Nello specifico, le politiche pubbliche, il discorso religioso e la legislazione nazionale che tutelano la famiglia tradizionale o limitano le transizioni di genere potrebbero essere etichettati come atti di «persecuzione». Leader politici, figure religiose o attivisti pro-famiglia potrebbero quindi rischiare di essere trascinati davanti a tribunali internazionali semplicemente per aver affermato la dualità biologica degli esseri umani.
Un crescente divario di civiltà
Questa offensiva diplomatica rivela una profonda frattura all’interno della comunità internazionale. Da un lato, un blocco di paesi laici e progressisti spinge affinché le teorie di genere siano sancite nel diritto penale universale. Dall’altro, molti paesi in Africa, Medio Oriente e Sud America denunciano una forma di «colonizzazione ideologica».
Se questo trattato venisse adottato così com’è, obbligherebbe gli Stati firmatari a integrare queste nuove norme nella propria legislazione nazionale. La libertà di espressione e la libertà di coscienza sarebbero quindi a rischio.
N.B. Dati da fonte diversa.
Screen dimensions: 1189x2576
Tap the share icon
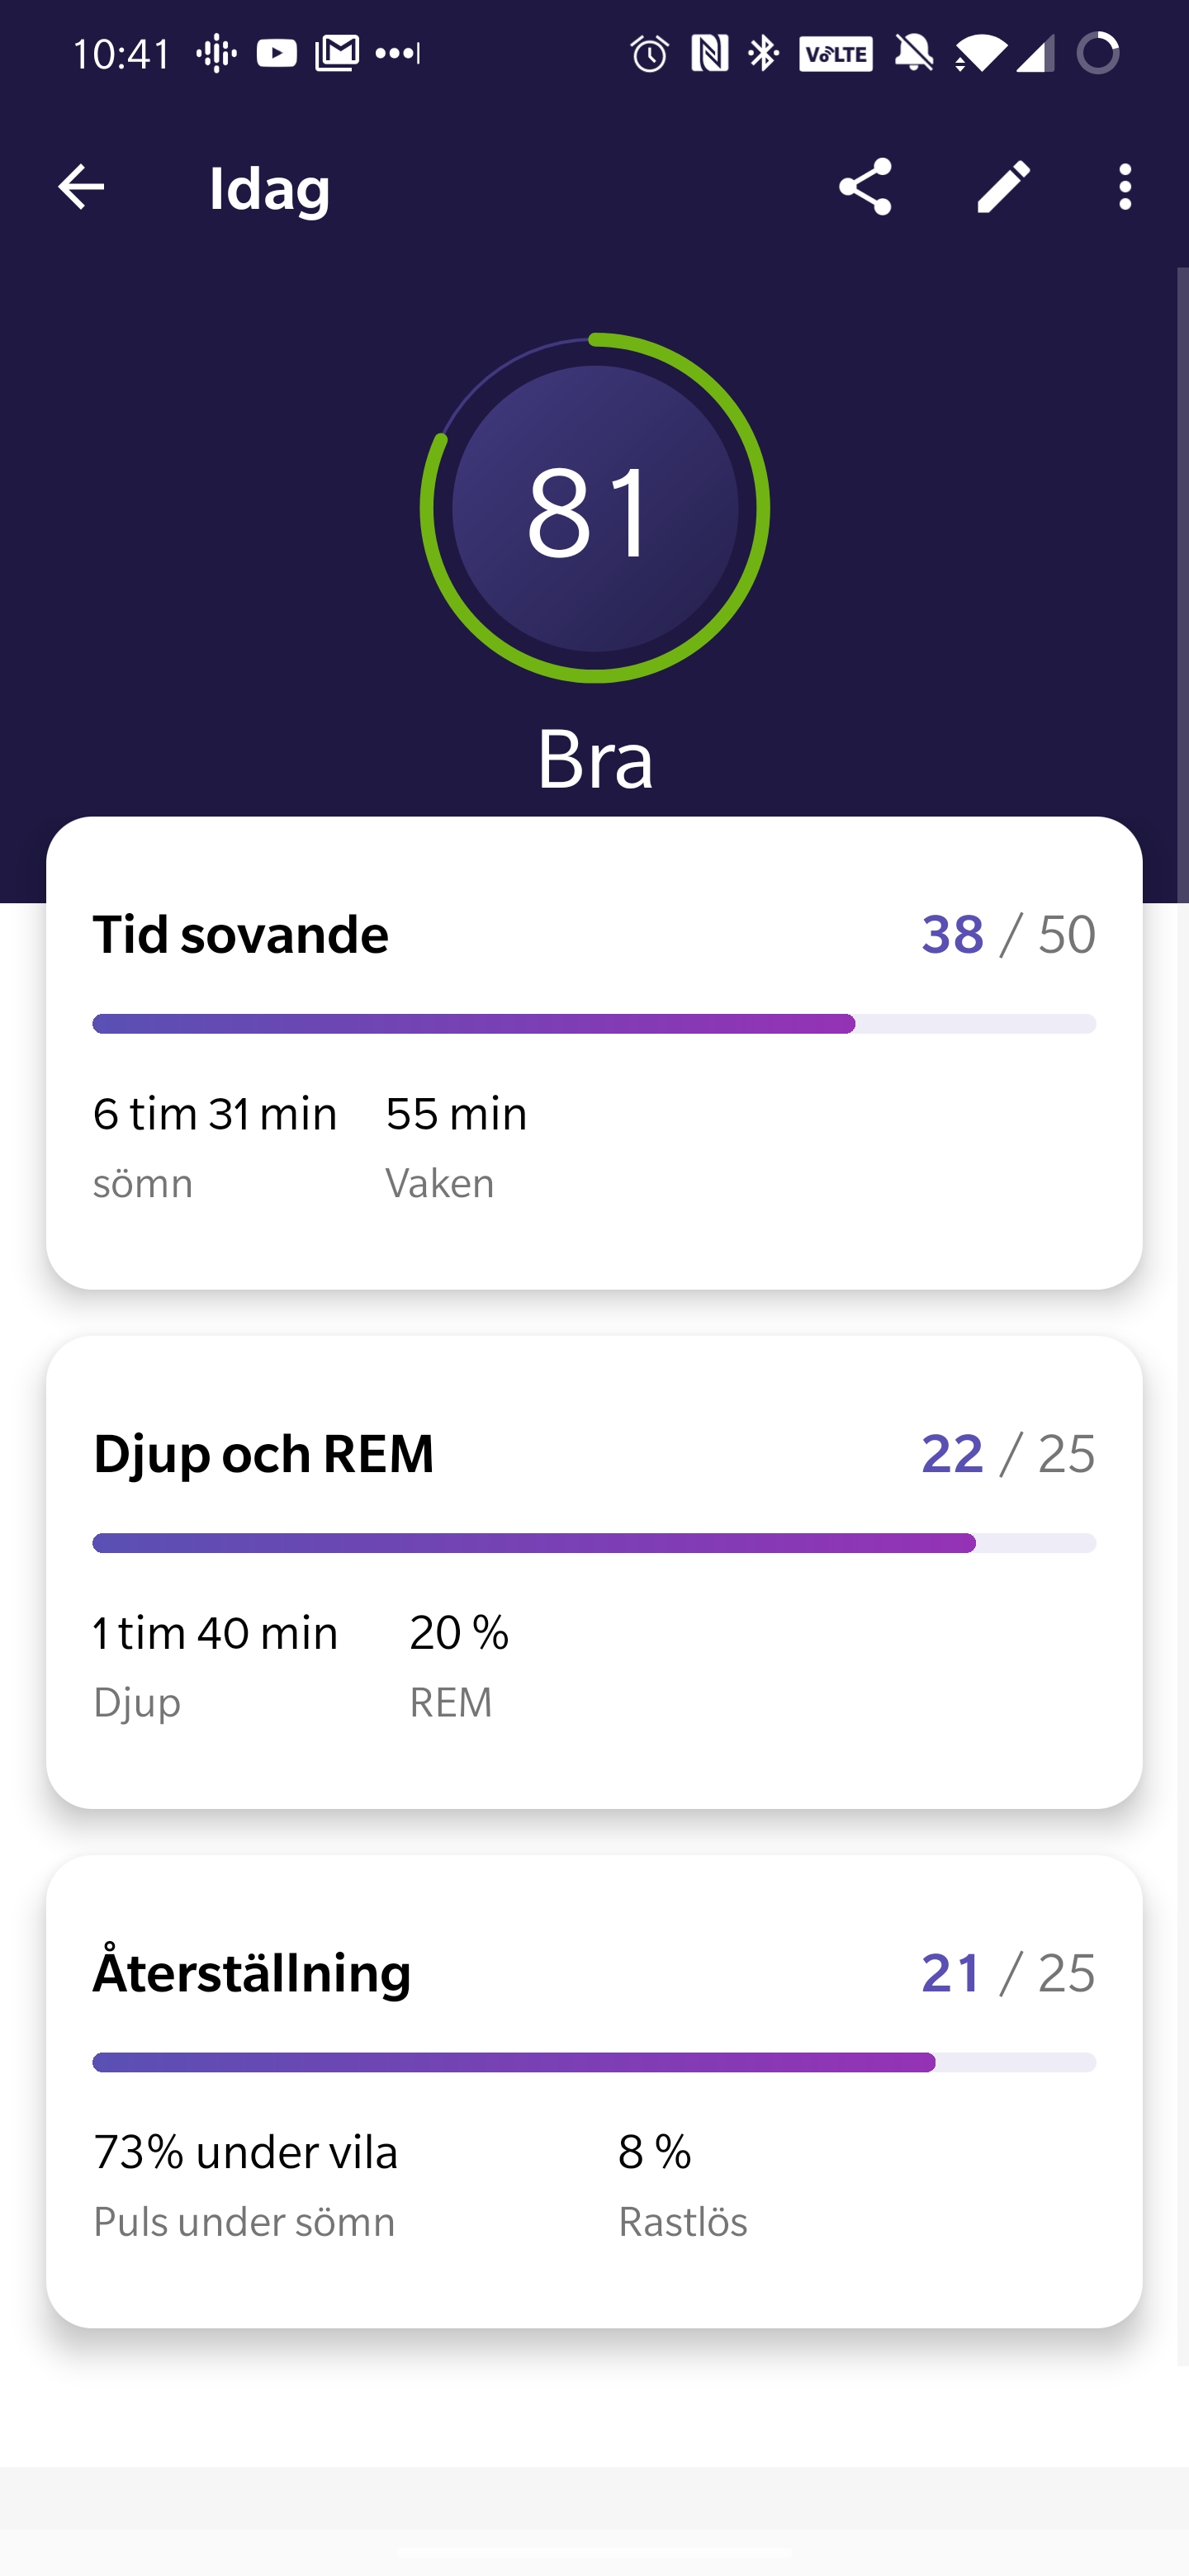click(x=865, y=187)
Come sottolineano gli oppositori del progetto, trasformare un disaccordo antropologico in un crimine contro l’umanità segnerebbe una svolta storica in cui il diritto internazionale non servirebbe più a proteggere gli individui dalla violenza, ma piuttosto a imporre una rivoluzione sociale globale e a instaurare una forma di tirannia da parte dei gruppi di pressione LGBT e dei loro finanziatori.